Reproduce word for word the lines starting with the line that contains "Click Выгрузить в Excel button" and running through the end of the items. Leave the pictures out of your answer.

┌─ Entries supplied

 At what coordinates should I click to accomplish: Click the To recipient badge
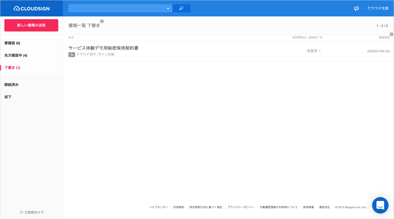tap(72, 54)
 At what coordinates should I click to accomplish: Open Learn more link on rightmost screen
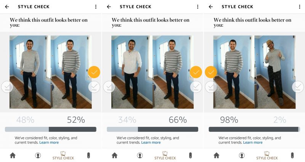click(x=253, y=143)
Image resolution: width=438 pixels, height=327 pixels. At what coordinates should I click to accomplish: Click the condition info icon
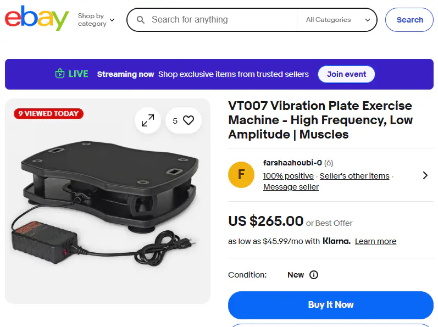pos(314,275)
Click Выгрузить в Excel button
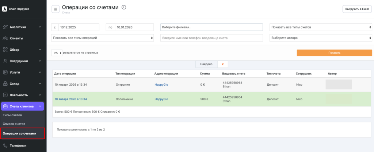Viewport: 374px width, 152px height. (357, 9)
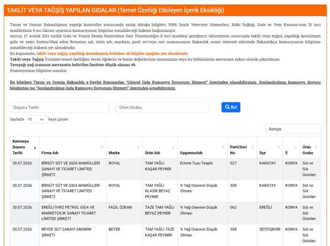Viewport: 330px width, 246px height.
Task: Select the BİRSÜT Eritme Tuzu Tespiti row
Action: click(x=165, y=169)
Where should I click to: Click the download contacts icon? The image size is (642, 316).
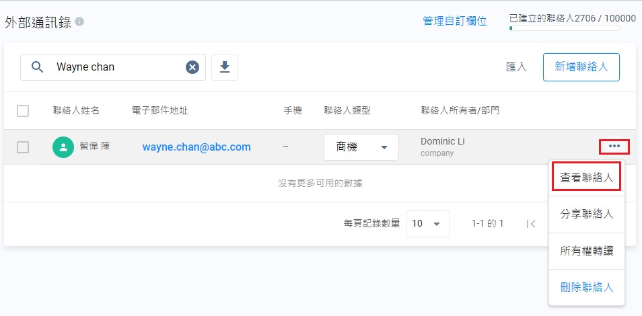point(225,67)
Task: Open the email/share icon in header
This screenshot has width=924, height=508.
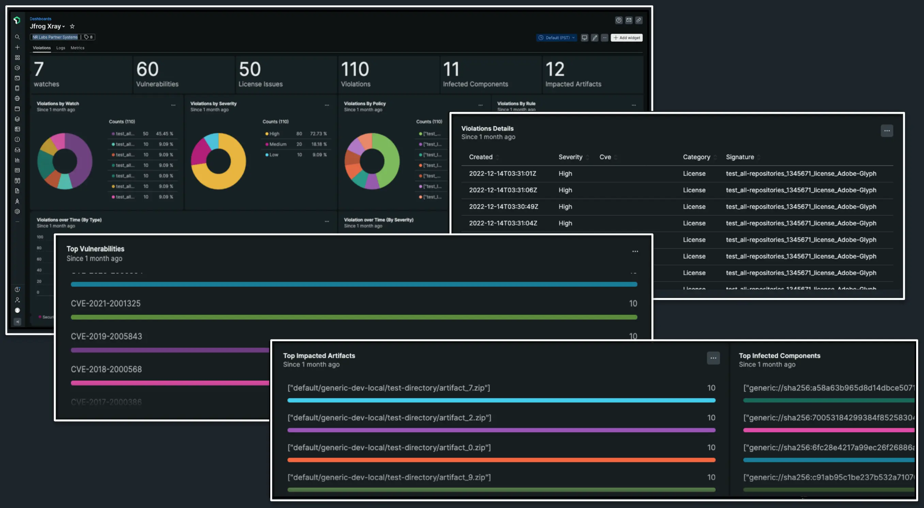Action: [629, 20]
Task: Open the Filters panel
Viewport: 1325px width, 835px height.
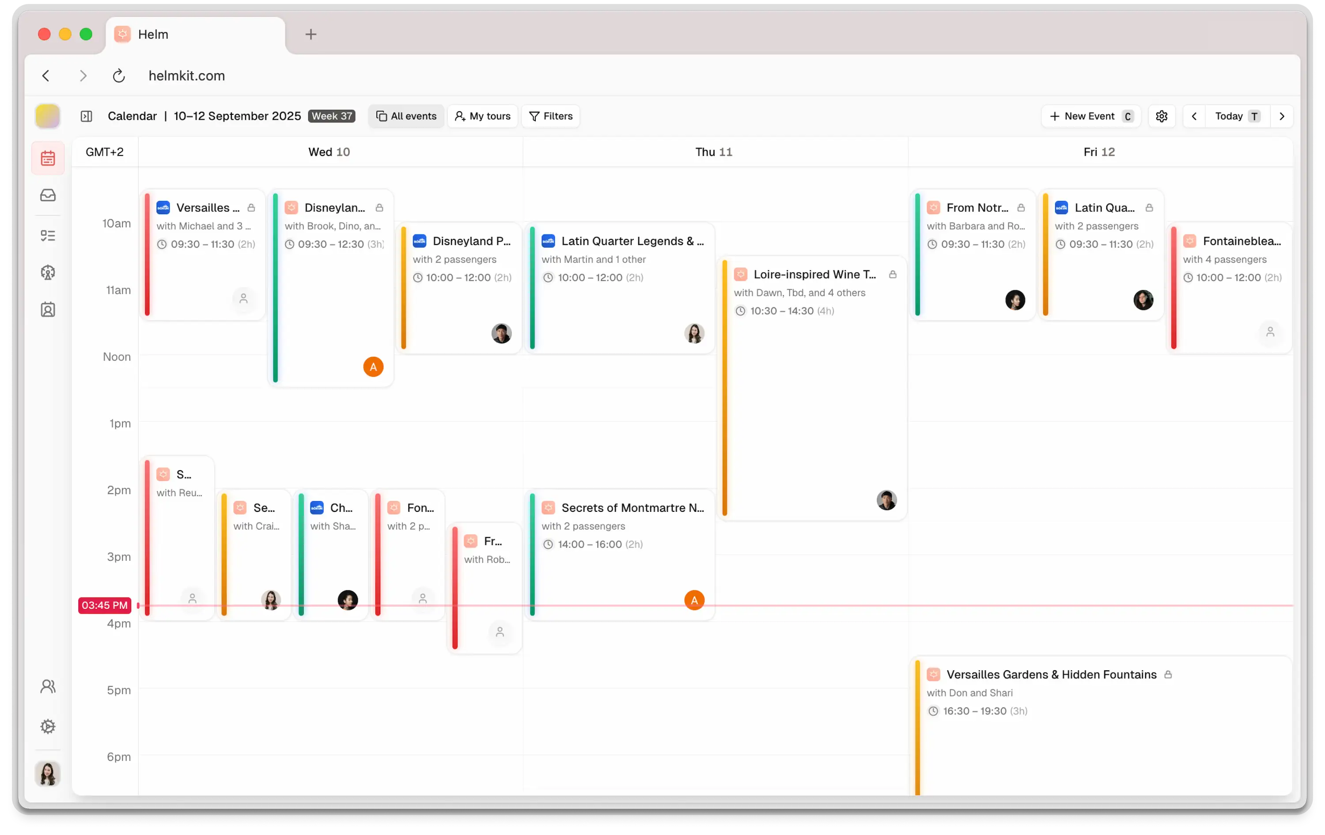Action: 550,116
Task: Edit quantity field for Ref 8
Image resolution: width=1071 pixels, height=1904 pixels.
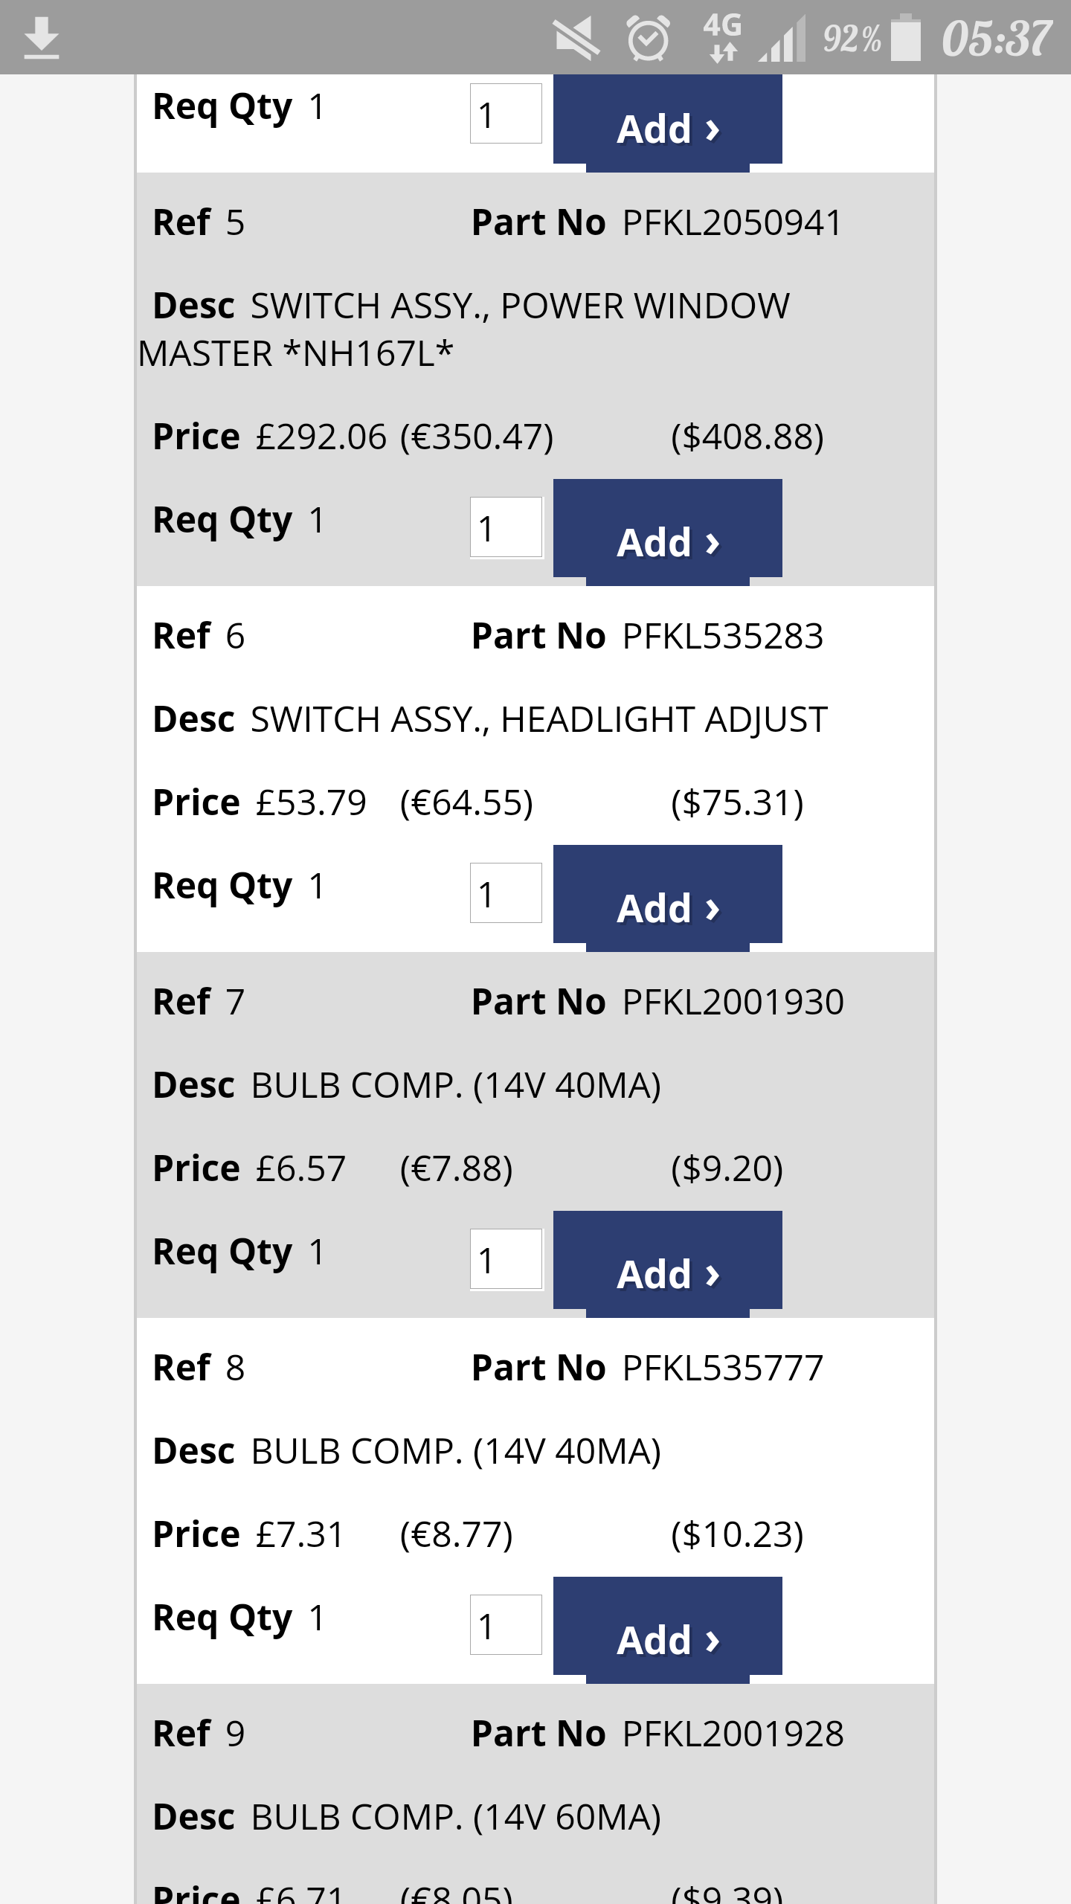Action: click(x=506, y=1625)
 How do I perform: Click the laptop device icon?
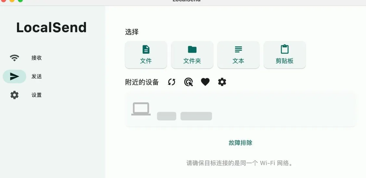pyautogui.click(x=141, y=109)
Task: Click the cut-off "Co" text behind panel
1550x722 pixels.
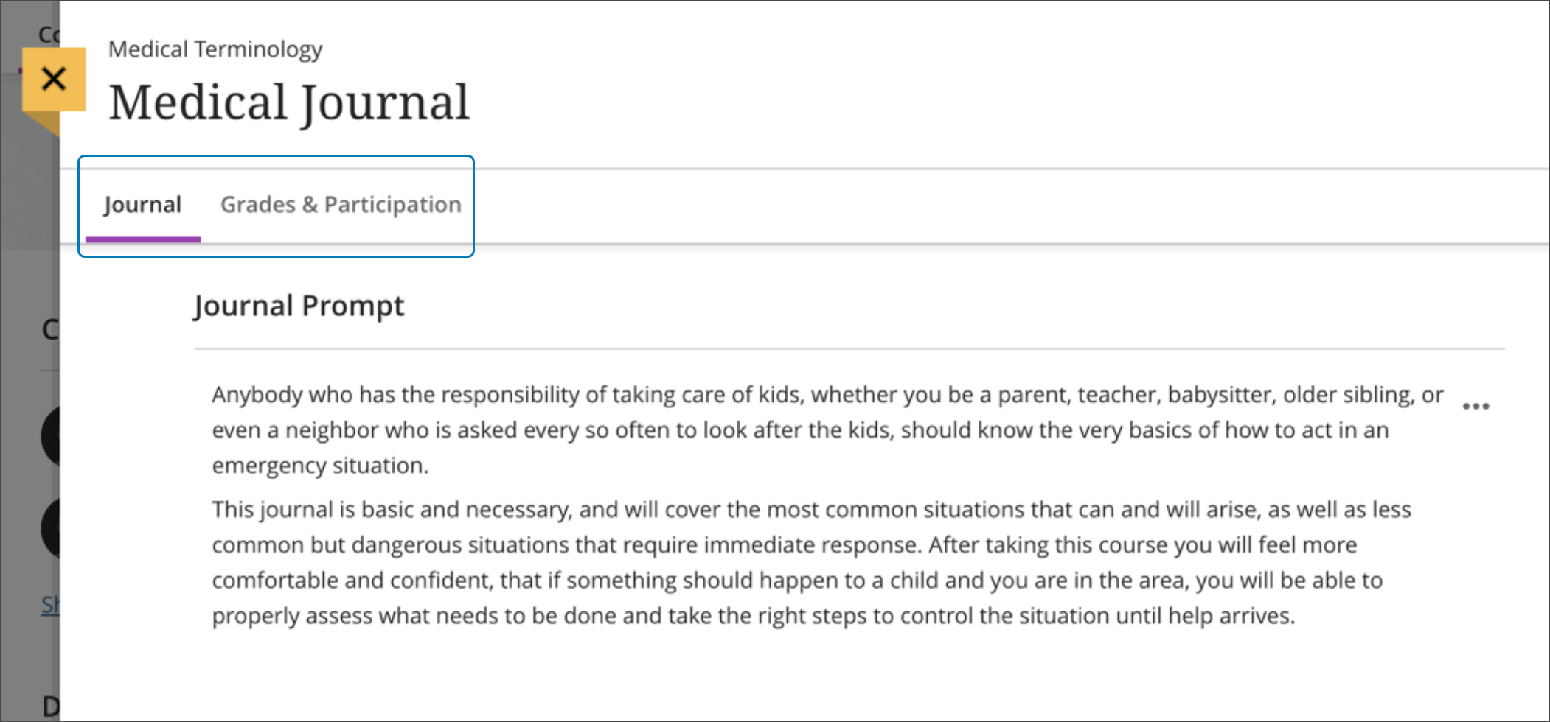Action: pyautogui.click(x=49, y=35)
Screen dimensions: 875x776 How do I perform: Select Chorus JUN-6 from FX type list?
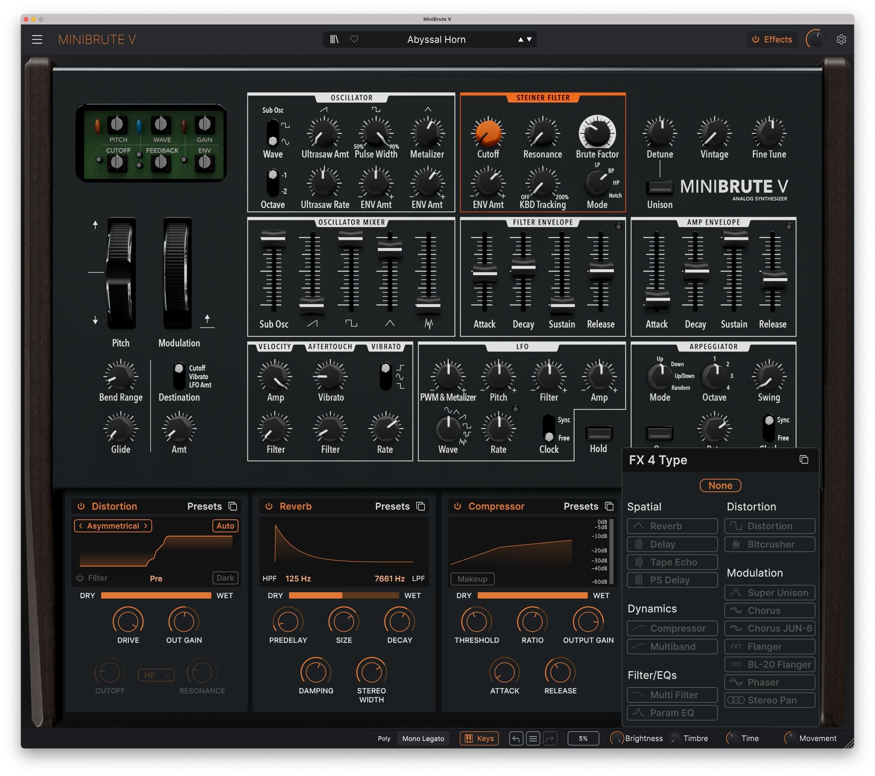[770, 629]
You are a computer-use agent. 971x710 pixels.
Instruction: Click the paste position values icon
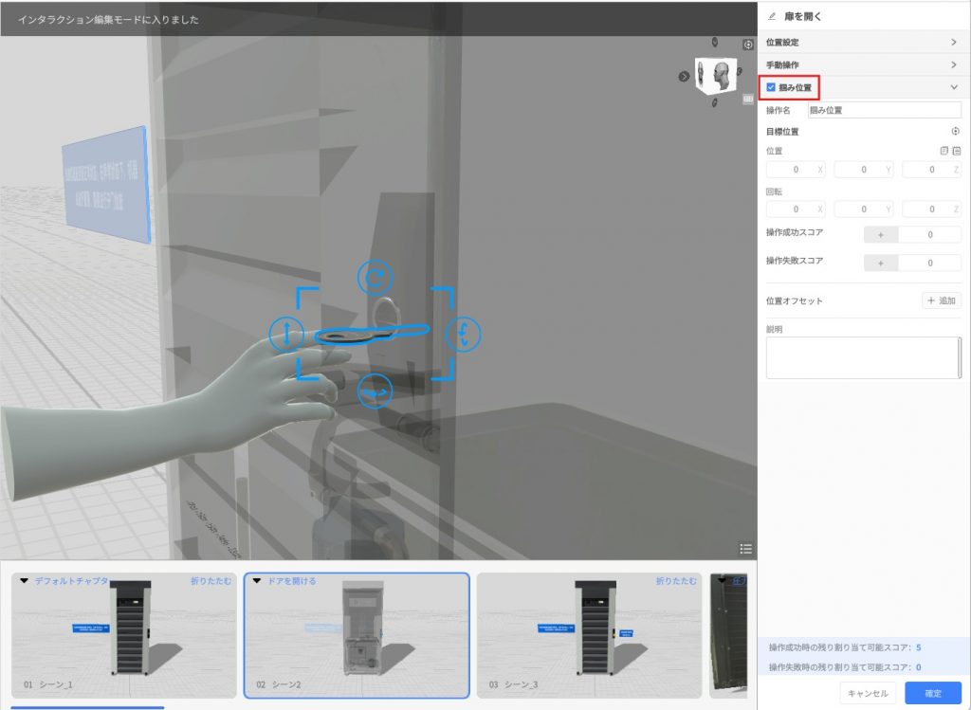957,151
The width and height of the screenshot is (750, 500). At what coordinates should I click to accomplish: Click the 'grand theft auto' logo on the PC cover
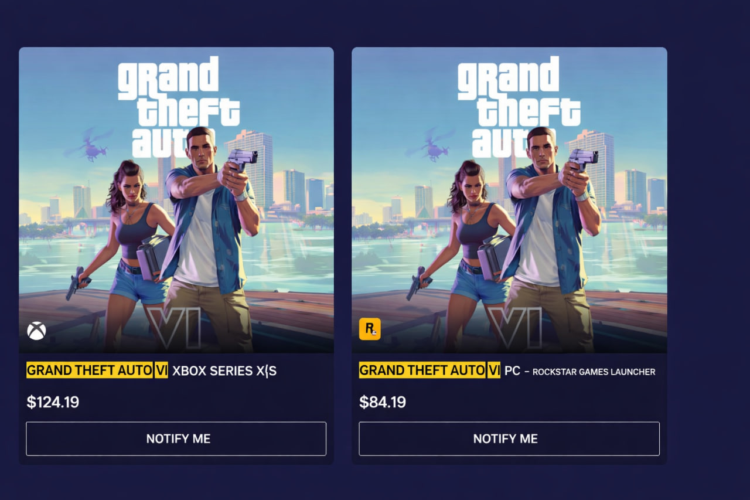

└─

▶ [Expected answer]:
Click Выгрузить в Excel button
Viewport: 374px width, 152px height. (357, 9)
Viewport: 330px width, 246px height.
Task: Select the BİRSÜT Eritme Tuzu Tespiti row
Action: click(x=165, y=169)
Where should I click to: Click the download contacts icon? The image size is (642, 316).
point(225,67)
Task: Open the email/share icon in header
This screenshot has width=924, height=508.
Action: [629, 20]
Task: Open the Filters panel
Viewport: 1325px width, 835px height.
Action: 550,116
Task: Edit quantity field for Ref 8
Image resolution: width=1071 pixels, height=1904 pixels.
Action: click(x=506, y=1625)
 How do I perform: Click the laptop device icon?
pyautogui.click(x=141, y=109)
Task: Click the cut-off "Co" text behind panel
1550x722 pixels.
Action: pyautogui.click(x=49, y=35)
Screen dimensions: 875x776 How do I perform: Select Chorus JUN-6 from FX type list?
[770, 629]
You are a computer-use agent. 971x710 pixels.
Instruction: Click the paste position values icon
957,151
The width and height of the screenshot is (750, 500). At what coordinates should I click to accomplish: Click the 'grand theft auto' logo on the PC cover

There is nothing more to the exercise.